(What is being asked): Reproduce verbatim the lines of the listing below, from the line containing "At what coordinates should I click to accomplish: Open" to the line containing "Collapse the src\main\java\cn\ideal", including both of those lines.
════════════════
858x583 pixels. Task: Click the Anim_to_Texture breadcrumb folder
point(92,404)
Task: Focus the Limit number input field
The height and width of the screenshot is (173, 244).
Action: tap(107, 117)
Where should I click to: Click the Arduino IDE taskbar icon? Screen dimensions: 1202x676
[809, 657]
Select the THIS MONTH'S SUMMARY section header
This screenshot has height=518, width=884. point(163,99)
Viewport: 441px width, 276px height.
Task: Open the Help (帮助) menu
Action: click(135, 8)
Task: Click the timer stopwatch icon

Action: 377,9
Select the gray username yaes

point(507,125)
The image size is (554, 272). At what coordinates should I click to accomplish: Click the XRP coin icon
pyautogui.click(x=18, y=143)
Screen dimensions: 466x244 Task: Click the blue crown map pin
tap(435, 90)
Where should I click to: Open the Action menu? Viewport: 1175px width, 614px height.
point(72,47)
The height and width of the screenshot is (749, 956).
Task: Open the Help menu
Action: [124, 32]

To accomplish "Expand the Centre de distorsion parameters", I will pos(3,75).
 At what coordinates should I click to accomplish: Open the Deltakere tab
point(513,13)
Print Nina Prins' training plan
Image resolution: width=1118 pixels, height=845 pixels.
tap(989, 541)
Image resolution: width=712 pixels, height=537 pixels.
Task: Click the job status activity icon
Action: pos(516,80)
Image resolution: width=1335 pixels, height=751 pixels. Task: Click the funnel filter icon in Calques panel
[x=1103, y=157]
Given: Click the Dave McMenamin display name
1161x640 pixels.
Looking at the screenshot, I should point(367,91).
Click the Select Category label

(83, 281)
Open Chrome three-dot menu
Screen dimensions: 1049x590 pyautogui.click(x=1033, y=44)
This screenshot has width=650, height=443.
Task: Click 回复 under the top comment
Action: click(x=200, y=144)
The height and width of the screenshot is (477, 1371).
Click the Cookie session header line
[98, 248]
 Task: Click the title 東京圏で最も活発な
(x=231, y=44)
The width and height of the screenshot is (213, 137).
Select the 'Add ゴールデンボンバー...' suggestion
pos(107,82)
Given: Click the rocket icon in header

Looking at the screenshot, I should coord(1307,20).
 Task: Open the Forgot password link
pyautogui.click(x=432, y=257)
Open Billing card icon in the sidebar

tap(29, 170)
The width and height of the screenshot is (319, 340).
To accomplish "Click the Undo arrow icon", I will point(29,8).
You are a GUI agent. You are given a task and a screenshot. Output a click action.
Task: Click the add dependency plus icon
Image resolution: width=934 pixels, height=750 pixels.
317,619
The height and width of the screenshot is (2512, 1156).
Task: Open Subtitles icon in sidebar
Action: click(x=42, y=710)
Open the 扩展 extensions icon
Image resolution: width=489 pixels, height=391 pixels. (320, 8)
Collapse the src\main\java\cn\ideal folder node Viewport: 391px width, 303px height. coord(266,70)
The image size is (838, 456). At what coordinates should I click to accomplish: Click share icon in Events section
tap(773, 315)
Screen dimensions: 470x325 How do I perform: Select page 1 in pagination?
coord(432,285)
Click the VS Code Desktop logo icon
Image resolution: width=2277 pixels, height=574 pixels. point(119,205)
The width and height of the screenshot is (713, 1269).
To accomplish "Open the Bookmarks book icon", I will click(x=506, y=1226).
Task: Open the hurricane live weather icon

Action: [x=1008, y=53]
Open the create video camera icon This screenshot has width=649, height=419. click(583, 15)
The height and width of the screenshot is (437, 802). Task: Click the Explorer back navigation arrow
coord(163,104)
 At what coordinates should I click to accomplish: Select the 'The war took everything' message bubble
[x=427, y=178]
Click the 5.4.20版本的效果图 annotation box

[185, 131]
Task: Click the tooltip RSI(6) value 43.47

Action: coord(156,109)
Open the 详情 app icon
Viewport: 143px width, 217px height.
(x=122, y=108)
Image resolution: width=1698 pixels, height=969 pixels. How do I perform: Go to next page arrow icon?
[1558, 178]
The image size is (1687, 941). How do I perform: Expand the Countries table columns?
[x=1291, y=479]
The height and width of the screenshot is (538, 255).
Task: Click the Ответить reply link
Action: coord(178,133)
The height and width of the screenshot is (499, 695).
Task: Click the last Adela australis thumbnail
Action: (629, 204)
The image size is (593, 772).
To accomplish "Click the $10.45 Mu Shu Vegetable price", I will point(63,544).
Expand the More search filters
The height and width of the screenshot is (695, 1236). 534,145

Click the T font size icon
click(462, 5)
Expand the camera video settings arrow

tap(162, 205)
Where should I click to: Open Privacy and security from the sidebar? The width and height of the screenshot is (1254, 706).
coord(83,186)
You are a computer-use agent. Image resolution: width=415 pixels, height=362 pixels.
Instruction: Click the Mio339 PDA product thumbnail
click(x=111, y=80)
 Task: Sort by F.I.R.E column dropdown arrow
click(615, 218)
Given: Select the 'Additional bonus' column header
════════════════
(Solution for this task):
 At what coordinates should I click to accomplish: Open the Deltakere tab
point(513,13)
Print Nina Prins' training plan
Image resolution: width=1118 pixels, height=845 pixels.
tap(989, 541)
Image resolution: width=712 pixels, height=537 pixels.
Task: Click the job status activity icon
Action: pos(516,80)
Image resolution: width=1335 pixels, height=751 pixels. Task: Click the funnel filter icon in Calques panel
[x=1103, y=157]
Given: Click the Dave McMenamin display name
1161x640 pixels.
Looking at the screenshot, I should point(367,91).
Click the Select Category label

(83, 281)
Open Chrome three-dot menu
Screen dimensions: 1049x590 pyautogui.click(x=1033, y=44)
This screenshot has width=650, height=443.
Task: Click 回复 under the top comment
Action: click(x=200, y=144)
The height and width of the screenshot is (477, 1371).
Click the Cookie session header line
[98, 248]
 Task: Click the title 東京圏で最も活発な
(x=231, y=44)
The width and height of the screenshot is (213, 137).
Select the 'Add ゴールデンボンバー...' suggestion
pos(107,82)
Given: Click the rocket icon in header

Looking at the screenshot, I should coord(1307,20).
 Task: Open the Forgot password link
pyautogui.click(x=432, y=257)
Open Billing card icon in the sidebar

tap(29, 170)
The width and height of the screenshot is (319, 340).
To accomplish "Click the Undo arrow icon", I will point(29,8).
You are a GUI agent. You are given a task and a screenshot. Output a click action.
Task: Click the add dependency plus icon
Image resolution: width=934 pixels, height=750 pixels.
317,619
The height and width of the screenshot is (2512, 1156).
Task: Open Subtitles icon in sidebar
Action: click(x=42, y=710)
Open the 扩展 extensions icon
Image resolution: width=489 pixels, height=391 pixels. (320, 8)
Collapse the src\main\java\cn\ideal folder node Viewport: 391px width, 303px height. coord(266,70)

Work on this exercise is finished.